Yes, it's an endless debate, but apparently adc doesn't realize that. Acd - you are not the first to wade in to the audio world claiming specs and science have 'solved' the audio reproduction problem. People were probably doing that back in the 60's. Whether you intend it this way or not, the basic upshot of your position is this:
"I know everything there is to know about the human auditory system"
Sounds like a statement that might be overreaching *just* a bit. Now, I consider myself largely on the 'objective' side of the O/S debate, and the majority of my decisions are technically guided. I probably believe that about 95+% of the anecdotal reports of 'this is better' are purely psychological in nature and thus don't pay any attention to them. BUT, it still doesn't take much digging to realize that there is far more at play in how we hear and percieve music than we currently understand. It also doesn't take much digging to realize that the entire idea of formal testing auditory phenemonena is fraught with practical difficulties, however simple it may look on paper.
So, given that so many folks have seen this type of thing go by before, when you wade in with overly simple absolute statements on audibility it says to most people that you haven't really done your homework.
Ultimately, there are limits to what we can prove about audibility. Those limits currently leave open a lot of questions, and whenever that happens you end up dealing with a situation based on faith or belief, neither of which are provable pretty much by definition (though they obviously are arguable in the sense that we still argue about them). So, it's pointless. The best thing that (hopefully) can come out of this is that by approaching certain aspects with both skepticism and an open mind, we can theorize about some characteristics that ARE isolatable to the point of being able to start testing for them; this will undoubtedly be a slow process.
To address one specific example:
You guys aren't actually reading what I've written. An engineer/designer can alter the circuit topography of his amp to make it sound like a tube amp. If he can do that, it means there's no magic to tube design. It also means that the data can describe sound.
Sounds great, except that it's wrong in that it presupposes it's own conclusion. Tube amps differ from solid state amps in MANY ways, not just the shape of the transfer function. They have different output impedance characteristics. They have different distortion levels AS WELL AS spectral distribution. They have different saturation/overload characteristics. The output xformer introduces different bandwidth constraints. They'll almost certainly have different EMI/RFI signatures and sensitivities. Furthermore, all of this may change with frequency and/or absolute reproduction level.
So, exactly which of those is responsible for 'tube sound'? We don't know, and it's impossible for an SS amp to simultaneously match a tube amp in all of these aspects. Certainly things like the Zen amps seem to have similar characteristics to simple tube topologies, but even then there are differences.

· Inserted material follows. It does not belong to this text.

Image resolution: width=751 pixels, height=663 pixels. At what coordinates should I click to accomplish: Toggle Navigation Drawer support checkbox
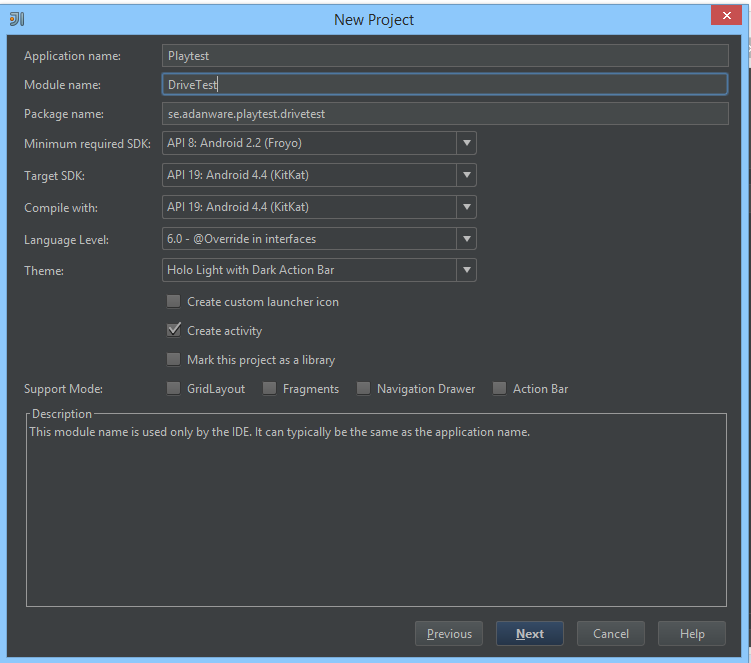[x=364, y=389]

So, no - there is no 'magic'. There isn't any 'ether' through which the 'soul' of the music travels independent of the electrical circuits. But the truth is that it's a heck of a lot harder to identify which characteristics of that signal correspond to 'music' than it first appears, and thus it's fiendishly difficult to account for what listeners report that they hear.
Having said all that, I have to wonder whether this is at least partially a troll. Someone that sells artistic goods on their web site (which at a quick glance actually look pretty cool) and owns an RWA amp doesn't strike me as the typical profile for someone advancing the 'numbers are everything' argument.